Write a two-paragraph summary about what your EDA is telling you about your data. This answer is just text – no code needed.

As I started to investigate the data set. There were many data sets that I had to chose from. So selected the states time series data set. Fired up tidyverse. I started to comb throught the datasets. The str, glimpse, head, and tail functions. Then went throught the data set to check the na’s.

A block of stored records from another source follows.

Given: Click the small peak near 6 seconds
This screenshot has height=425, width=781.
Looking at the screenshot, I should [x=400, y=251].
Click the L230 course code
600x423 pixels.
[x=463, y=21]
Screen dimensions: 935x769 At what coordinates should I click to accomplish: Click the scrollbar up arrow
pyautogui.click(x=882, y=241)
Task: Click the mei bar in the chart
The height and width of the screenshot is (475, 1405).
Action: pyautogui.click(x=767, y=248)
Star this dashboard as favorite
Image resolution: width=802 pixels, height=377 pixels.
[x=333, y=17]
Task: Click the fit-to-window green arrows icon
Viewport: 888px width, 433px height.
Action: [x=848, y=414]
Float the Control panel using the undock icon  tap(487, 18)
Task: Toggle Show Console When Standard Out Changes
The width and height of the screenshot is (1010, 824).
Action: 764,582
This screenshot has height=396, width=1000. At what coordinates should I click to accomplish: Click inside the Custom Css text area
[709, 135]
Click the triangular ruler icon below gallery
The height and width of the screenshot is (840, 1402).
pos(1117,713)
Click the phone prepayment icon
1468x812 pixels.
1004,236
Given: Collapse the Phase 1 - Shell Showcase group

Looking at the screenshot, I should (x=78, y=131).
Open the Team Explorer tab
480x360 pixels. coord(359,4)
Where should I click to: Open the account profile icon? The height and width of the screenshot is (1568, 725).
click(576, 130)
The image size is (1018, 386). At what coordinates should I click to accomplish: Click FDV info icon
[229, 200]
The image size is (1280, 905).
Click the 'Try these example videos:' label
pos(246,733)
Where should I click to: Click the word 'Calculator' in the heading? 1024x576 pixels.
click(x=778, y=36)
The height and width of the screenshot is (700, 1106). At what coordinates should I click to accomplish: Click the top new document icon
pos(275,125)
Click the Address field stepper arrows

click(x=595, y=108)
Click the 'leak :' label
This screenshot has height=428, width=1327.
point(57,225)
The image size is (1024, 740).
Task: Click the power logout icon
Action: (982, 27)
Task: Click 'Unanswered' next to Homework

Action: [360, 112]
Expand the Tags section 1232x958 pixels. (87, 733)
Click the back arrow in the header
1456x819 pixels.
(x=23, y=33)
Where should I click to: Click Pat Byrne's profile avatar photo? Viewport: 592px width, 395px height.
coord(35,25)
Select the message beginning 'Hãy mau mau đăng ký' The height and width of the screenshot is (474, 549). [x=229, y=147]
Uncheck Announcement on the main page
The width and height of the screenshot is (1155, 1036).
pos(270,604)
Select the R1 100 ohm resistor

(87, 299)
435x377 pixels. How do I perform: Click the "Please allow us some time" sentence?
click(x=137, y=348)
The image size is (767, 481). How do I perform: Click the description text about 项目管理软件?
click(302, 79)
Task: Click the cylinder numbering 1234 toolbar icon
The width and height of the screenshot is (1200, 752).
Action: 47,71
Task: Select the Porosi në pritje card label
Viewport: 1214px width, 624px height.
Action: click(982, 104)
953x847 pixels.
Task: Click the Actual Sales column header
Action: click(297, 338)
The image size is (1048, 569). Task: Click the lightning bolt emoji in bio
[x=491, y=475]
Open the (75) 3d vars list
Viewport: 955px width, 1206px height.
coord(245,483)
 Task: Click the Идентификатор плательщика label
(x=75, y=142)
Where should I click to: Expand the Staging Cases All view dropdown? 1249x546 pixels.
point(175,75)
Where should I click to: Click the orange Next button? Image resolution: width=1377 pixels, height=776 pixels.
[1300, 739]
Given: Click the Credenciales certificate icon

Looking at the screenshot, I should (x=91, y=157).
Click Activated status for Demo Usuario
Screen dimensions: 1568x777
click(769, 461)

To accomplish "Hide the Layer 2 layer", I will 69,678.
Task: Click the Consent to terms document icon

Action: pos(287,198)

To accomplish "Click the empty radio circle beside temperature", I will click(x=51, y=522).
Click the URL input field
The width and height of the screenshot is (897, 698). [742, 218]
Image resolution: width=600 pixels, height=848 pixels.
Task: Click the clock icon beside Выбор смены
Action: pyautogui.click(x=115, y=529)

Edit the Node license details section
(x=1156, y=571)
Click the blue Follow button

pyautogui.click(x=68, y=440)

WHen I was going through the data set I realized alot of the data were missing while using the head function. So I needed up looking that the tail function to find out to find the end of the data set. The data set ended in the year 2017. There we couple of variables that I was interested in. Zillow Home Value Index (ZHVI), and the rental prices throught out the DMV region. The Zillow Home Value Index or ZHVI is a smoothed, seasonally adjusted measure of the typical home value and market changes across a given region and housing type. It reflects the typical value for homes in the 35th to 65th percentile range

The graphs I made were time series. I had alot of quantitative data not enough categorical data. So the best way to utilize the dataset was through time series and box plots. First I did time series for ZHVI for all of United States. Then I focused on the time series for local DMV area’s. I did time series on rental properties prices in the DMV area.

Question 6

Give a third question about your dataset that you want to investigate using either:

• Two-sample t-test. (This is a test for the difference of means between two groups.) You can use a paired test or independent samples test. Use a categorical variable to create the two samples and then use a quantitative variable to take the mean of.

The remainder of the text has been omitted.